Anti-immigrant feeling is at least partially linked to wider debates about ‘scrounging’ and reciprocity rhetoric

0 comments

Estimated reading time: 5 minutes

ben baumbergBen Baumberg argues that people’s views on migrants claiming benefits are more complex than is commonly understood. Surveys reveal that a large part of the concern about migrants claiming benefits is about a lack of contribution. This isn’t about payments in a narrow sense, but about a broader sense of reciprocity.

There’s been so many claims about benefits lately in the UK that it’s difficult to know where to start in responding to them. Rather than talk about Mick Philpott (about which enough has been said elsewhere) or the question of whether the social security Secretary of State can live on £53 per week, I thought I’d go back to the distant past of a week ago. You might have forgotten – is it really just a week ago? – but this is when David Cameron was tightening the rules on immigrants claiming benefits (shortly after announcements by the Deputy PM), in advance of greater freedom for Romanians and Bulgarians to come to the UK.

Rather than looking at the rights or wrongs of this approach, I was interested by whether the policy chimed with public attitudes or not.
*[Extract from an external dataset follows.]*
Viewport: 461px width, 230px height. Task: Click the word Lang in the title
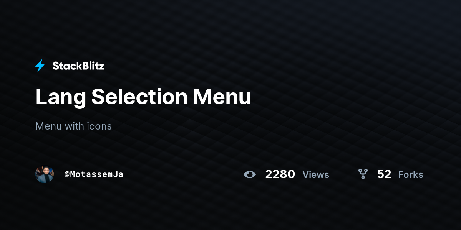tap(61, 98)
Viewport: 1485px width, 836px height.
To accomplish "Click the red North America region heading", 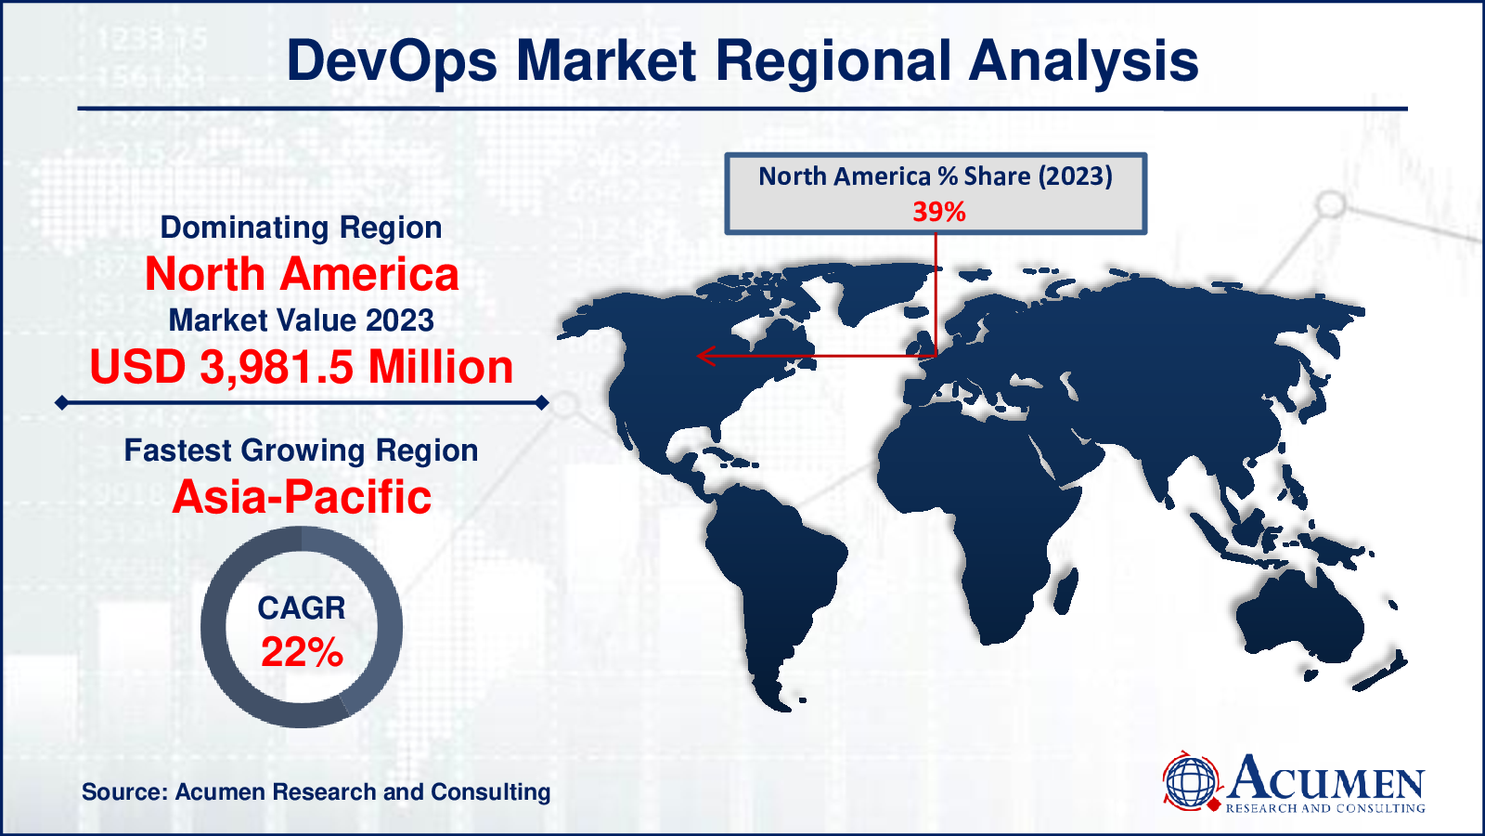I will (302, 275).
There seems to be a prevailing feeling that anti-immigrant policies are popular because people just don’t like foreigners – but what I want to argue here is that people’s views are actually more complex than this, and – perhaps – more positive.

Popular attitudes to migrants claiming benefit claims

It’s not exactly news to say that some people in Britain have concerns about migrants claiming benefits. The Ipsos MORI poll for the BBC’s 2011 Future State of Welfare asked which group should be the highest priority for having their benefits cut, and found that immigrants were top with 35%. Tom Mludzinski notes:

“an Ipsos MORI poll for the UK Border Agency from 2009 in which three in four Britons agreed that “migrants should not have full access to benefits until they become citizens, while the Transatlantic Trends series from 2011 shows that most Britons think it is very important for migrants with low education to be allowed into Britain on the condition that they do not use any social benefits.”

But to understand exactly what this means, we need to look at the ever-helpful British Social Attitudes survey (BSA), which has asked the following question:

“Think of a person who can’t find a job at the moment. Do you think there are any circumstances where it would be right to limit this person’s access to unemployment benefits?”

One of the eight possible circumstances given in this question was ‘They had not paid much in taxes because they had recently come to Britain hoping to find work here’.  Seemingly supporting Cameron’s stance, 59% of people in 2007 and 50% of people in 2009 thought that ‘it would be right to limit someone’s access to unemployment benefits’ in this situation. So far, so obvious.

Migration and contribution

What’s interesting, though, is that there was another option in BSA that got a different result. If we look at the circumstance ‘They had not paid much in taxes because they were not born in Britain, but settled here more than 2 years ago’, then the answer changed completely – only 36% in 2007 and 29% in 2009 felt it would be right to limit unemployment benefits in this case. These aren’t small numbers, but they’re a considerable way short of a majority, and strikingly different from the other question.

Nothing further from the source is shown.